Un film de Gaspar Noé est toujours un choc. Provocateur, diviseur d’opinions, expérimentateur, le jeune réalisateur ne laisse jamais indifférent. Pourtant, Enter the Void marque une certaine rupture avec ses œuvres précédentes. Car si Carne, Seul contre Tous et Irréversible étaient des films « coup de poing » jouant avec le seuil de tolérance des spectateurs en exposant des séquences de violence crues parfois à la limite du supportable, Enter the Void se veut moins agressif. Pour autant, Noé n’adoucit pas son style, osant une poignée de scènes organiques que les films pornographiques les plus extrêmes n’ont jamais montré, et poussant le traitement visuel au point de faire de son long-métrage l’un des défis technologiques les plus fous jamais tentés à l’écran. « Nous savions, en lisant le scénario de Gaspar Noé, que la plupart des images de son film allaient passer par un traitement numérique », explique Geoffrey Niquet, superviseur des effets visuels pour la société Buf. « Et au final, toutes les images du film sont truquées, ce qui représente une masse de travail considérable par rapport à un budget de film d’auteur.
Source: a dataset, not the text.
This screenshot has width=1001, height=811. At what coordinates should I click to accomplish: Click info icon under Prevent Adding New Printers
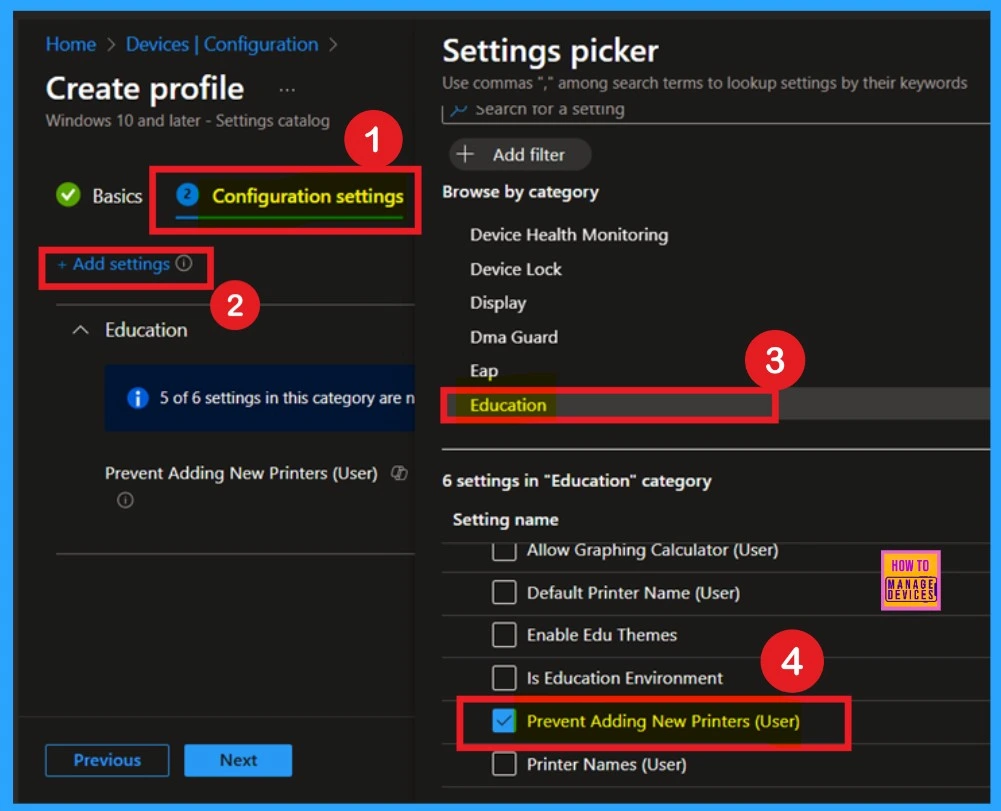click(x=125, y=500)
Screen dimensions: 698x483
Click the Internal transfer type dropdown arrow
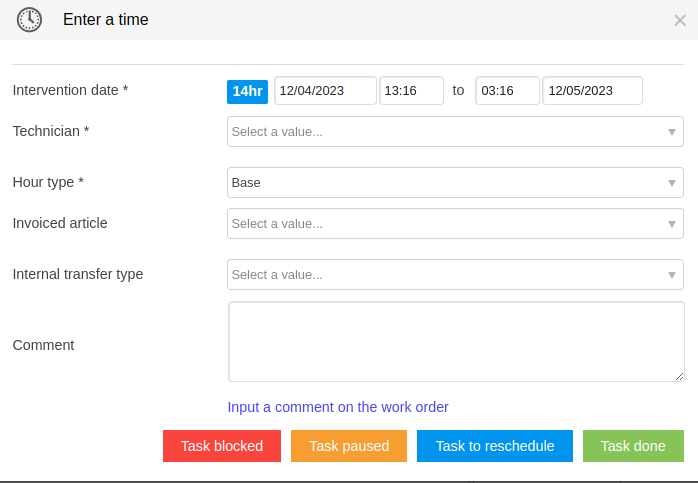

Si Buf n’était pas entré en coproduction, le devis des effets spéciaux aurait été tellement énorme que le film n’aurait pas pu se monter. » (1) Dès le générique de début, le ton est donné : sur une musique électronique au tempo endiablé, les noms de tous les membres de l’équipe du film s’enchaînent à une vitesse supersonique, adoptant des typos, des polices et des couleurs radicalement différentes, une entrée en matière qui annonce une volonté manifeste de ne pas entrer dans le rang.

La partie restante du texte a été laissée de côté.